Comment From: garridobarrera

The Second constructor invoke this method in Micrometer:

 private static MBeanServer getMBeanServer() {
        List<MBeanServer> mBeanServers = MBeanServerFactory.findMBeanServer(null);
        if (!mBeanServers.isEmpty()) {
            return mBeanServers.get(0);
        }
        return ManagementFactory.getPlatformMBeanServer();
    }

If mBeanServers is empty returns ManagementFactory.getPlatformMBeanServer. In my test I can retrieve kafka metrics with jmx disabled.

Comment From: juliojgd

@snicoll spring.jmx.enabled=false disables the Spring support for JMX, not JMX support from JVM itself (and that is what the second constructor makes use of, by means of Micrometer code with PlatformMBeanServer).
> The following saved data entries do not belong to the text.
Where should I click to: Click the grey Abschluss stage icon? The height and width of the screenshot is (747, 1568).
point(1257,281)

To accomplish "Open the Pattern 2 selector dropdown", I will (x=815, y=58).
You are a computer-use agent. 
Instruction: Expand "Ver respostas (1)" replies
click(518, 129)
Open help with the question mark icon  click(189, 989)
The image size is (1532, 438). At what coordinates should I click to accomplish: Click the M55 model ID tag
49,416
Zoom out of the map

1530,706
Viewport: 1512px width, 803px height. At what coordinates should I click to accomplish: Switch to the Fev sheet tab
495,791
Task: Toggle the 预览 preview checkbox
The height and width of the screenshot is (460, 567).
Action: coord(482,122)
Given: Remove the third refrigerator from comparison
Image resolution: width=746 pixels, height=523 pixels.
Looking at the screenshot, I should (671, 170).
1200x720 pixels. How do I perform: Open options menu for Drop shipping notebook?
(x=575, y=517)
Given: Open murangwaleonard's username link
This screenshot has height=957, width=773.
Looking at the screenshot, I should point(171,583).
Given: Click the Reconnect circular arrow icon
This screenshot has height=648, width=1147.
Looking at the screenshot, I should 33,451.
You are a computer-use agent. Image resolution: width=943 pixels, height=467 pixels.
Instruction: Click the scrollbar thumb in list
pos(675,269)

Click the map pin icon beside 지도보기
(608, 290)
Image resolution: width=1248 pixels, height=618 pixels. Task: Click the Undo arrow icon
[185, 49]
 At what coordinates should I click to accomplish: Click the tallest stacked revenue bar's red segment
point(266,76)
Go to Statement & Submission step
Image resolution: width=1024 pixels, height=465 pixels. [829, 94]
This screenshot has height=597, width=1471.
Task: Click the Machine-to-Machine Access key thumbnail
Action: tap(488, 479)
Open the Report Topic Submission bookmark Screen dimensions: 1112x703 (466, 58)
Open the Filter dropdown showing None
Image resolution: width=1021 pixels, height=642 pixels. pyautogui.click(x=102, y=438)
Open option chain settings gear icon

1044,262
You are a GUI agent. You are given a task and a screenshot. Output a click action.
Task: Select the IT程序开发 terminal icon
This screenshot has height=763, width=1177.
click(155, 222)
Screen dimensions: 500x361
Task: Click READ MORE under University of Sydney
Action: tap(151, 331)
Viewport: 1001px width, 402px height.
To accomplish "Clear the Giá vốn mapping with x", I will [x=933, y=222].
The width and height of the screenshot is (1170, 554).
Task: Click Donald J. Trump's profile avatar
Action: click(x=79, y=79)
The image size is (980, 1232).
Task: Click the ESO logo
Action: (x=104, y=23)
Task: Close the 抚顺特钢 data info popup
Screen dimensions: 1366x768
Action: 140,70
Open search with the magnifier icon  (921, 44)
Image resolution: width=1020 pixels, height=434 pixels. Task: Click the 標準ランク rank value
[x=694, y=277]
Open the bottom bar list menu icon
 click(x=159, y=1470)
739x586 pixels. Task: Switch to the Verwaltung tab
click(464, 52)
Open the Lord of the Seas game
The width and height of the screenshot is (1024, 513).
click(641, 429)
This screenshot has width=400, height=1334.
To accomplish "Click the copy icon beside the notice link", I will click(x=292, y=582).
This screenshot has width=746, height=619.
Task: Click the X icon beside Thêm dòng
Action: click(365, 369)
I think here is some confussion about if spring.jmx.enabled enables or disables JMX (JVM) capabilities. My guess is it don't. In this case Micrometer code is prepared for both situations, I think Spring Boot should let Micrometer to manage both situations. For Kafka consumer metrics there is no alternative in kafka client aside from getting the metric data from JMX.

Comment From: snicoll

Yes, I am aware of that (on both counts). The point I was trying to make is that if JMX support is disabled in Spring Boot, it doesn't make much sense to me that we start auto-configuring something that does use it.

If you disagree or don't want to set spring.jmx.enabled=true, feel free to create the kafkaConsumerMetrics bean yourself.